The hexscape package has a number of uses (some of which are not yet implemented):
Facilitate use of vectorised spatial data for EU/EEA countries, and/or regions/areas (as defined by NUTS1/2/3) of these countries
Facilitate use of additional vectorised spatial data on parishes, kommune and postcodes for Denmark
Subdivision of the above spatial data into `patches’ based on either polygons of arbitrary size, or Voronoi tessellation around points of interest supplied by the user
Facilitate use of Corine land usage data for EU/EEA countries (or regions/areas thereof) and aggregation of different land cover types within the spatial areas and/or patches defined above
Facilitate generating networks of distances and/or adjacencies for these polygons
The data comes from a combination of Eurostat, Corine, and other sources - all of which is freely available online. Much of the internal functionality is provided by the sf package.
The package isn’t on CRAN (yet?), but the most recent stable (ish) version can be installed from our drat repository using:
install.packages("hexscape", repos=c(CRAN = "https://cran.rstudio.com/",
`ku-awdc` = "https://ku-awdc.github.io/drat/"))
Or, for the most recent (but even less stable) version you can install from GitHub:
# remotes::install_github("ku-awdc/hexscape")

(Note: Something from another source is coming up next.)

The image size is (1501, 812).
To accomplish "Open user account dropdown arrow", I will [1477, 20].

Then you should be able to load the package:
library("hexscape")
## Loading required package: tidyverse
## ── Attaching packages ─────────────────────────────────────── tidyverse 1.3.2 ──
## ✔ ggplot2 3.4.0 ✔ purrr 1.0.1
## ✔ tibble 3.1.8 ✔ dplyr 1.1.0
## ✔ tidyr 1.3.0 ✔ stringr 1.5.0
## ✔ readr 2.1.3 ✔ forcats 1.0.0
## ── Conflicts ────────────────────────────────────────── tidyverse_conflicts() ──
## ✖ dplyr::filter() masks stats::filter()

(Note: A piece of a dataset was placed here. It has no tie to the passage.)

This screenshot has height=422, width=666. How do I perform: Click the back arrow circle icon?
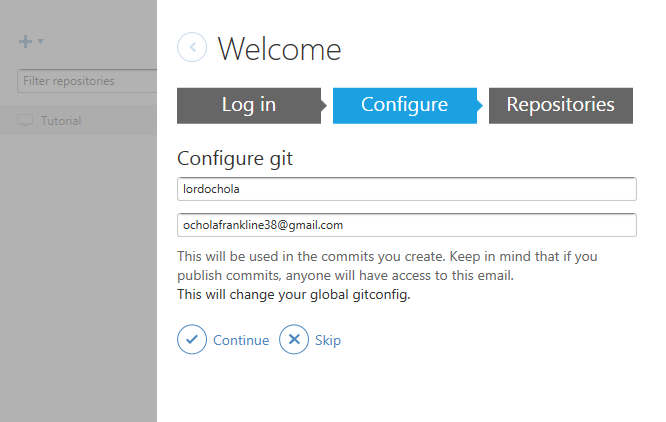pos(192,47)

## ✖ dplyr::lag() masks stats::lag()
Note that this also currently loads tidyverse, as that is what I used to develop the package, and I was too lazy to import everything properly. At some point, this will change, so it is probably best to explicitly load tidyverse and sf (due to the heavy reliance on sf data frames) as well:
library("tidyverse")
library("sf")
## Linking to GEOS 3.11.0, GDAL 3.5.3, PROJ 9.1.0; sf_use_s2() is TRUE
(Unless of course you don’t use tidyverse, in which case you should probably read https://r4ds.had.co.nz/index.html a couple more times)

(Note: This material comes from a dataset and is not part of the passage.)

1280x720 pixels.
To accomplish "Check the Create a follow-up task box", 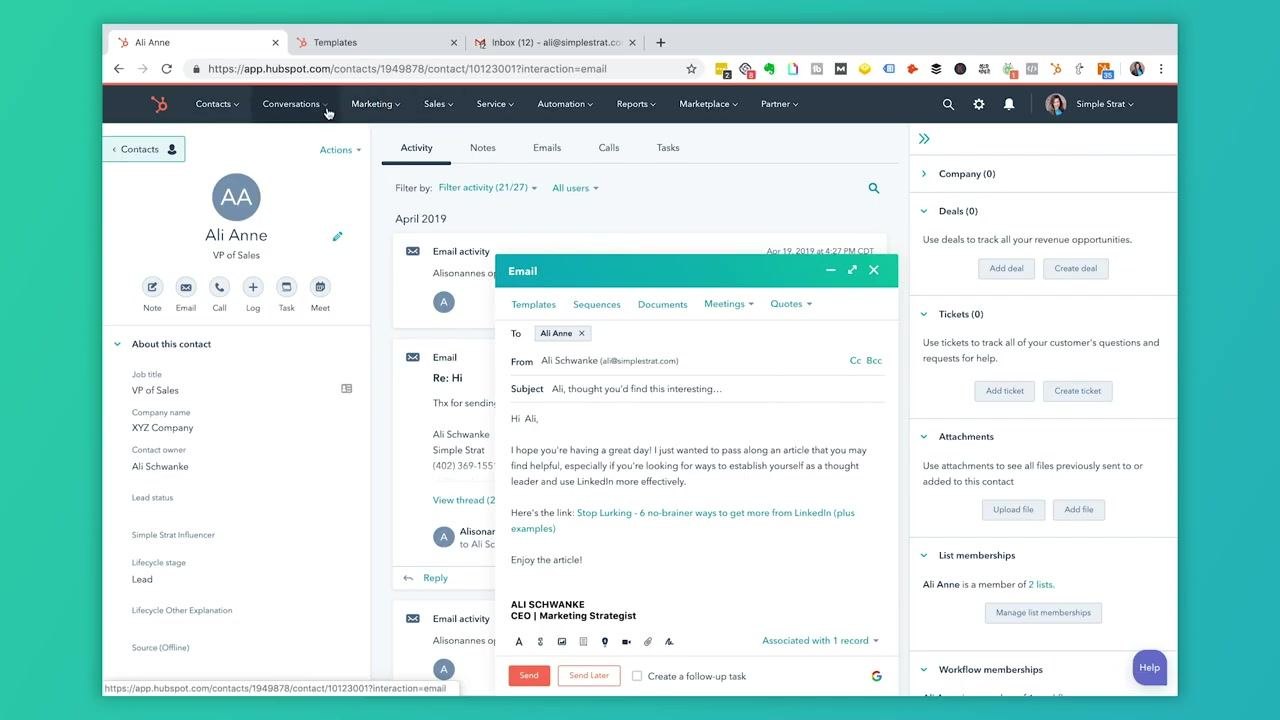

The hexscape package uses local caching of intermediate data files, as most of the spatial operations take quite a long time to process from the raw data. So, the first step is to create a folder somewhere on your hard drive (NOT a network storage drive) to/from which files can be saved/loaded:
path_to_folder <- "/some/path/to/a/folder"
Then run the following code:
set_storage_folder(path_to_folder)
You should now see that hexscape has created some subfolders:
list.files(path_to_folder)
## [1] "eurostat_cache" "landscapes" "processed_data" "raw_data"
This storage folder needs to be set every time you load hexscape. To avoid having to do this manually, you can put the following code in your .Rprofile:
## To open your .Rprofile try:
usethis::edit_r_profile()
## Then add the following to the bottom of that file:
Sys.setenv("HEXSCAPE_STORAGE"="/some/path/to/a/folder")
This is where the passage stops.